Your objective -
Exact copies of the records below are required.

Input material -
┄┄┄┄┄┄┄┄┄┄┄┄┄┄┄┄┄┄┄┄
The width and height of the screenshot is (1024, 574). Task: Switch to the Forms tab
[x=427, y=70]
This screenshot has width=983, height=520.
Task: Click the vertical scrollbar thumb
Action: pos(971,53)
┄┄┄┄┄┄┄┄┄┄┄┄┄┄┄┄┄┄┄┄
Output for this exercise -
The width and height of the screenshot is (1024, 574). Task: Switch to the Forms tab
[x=427, y=70]
This screenshot has width=983, height=520.
Task: Click the vertical scrollbar thumb
Action: pos(971,53)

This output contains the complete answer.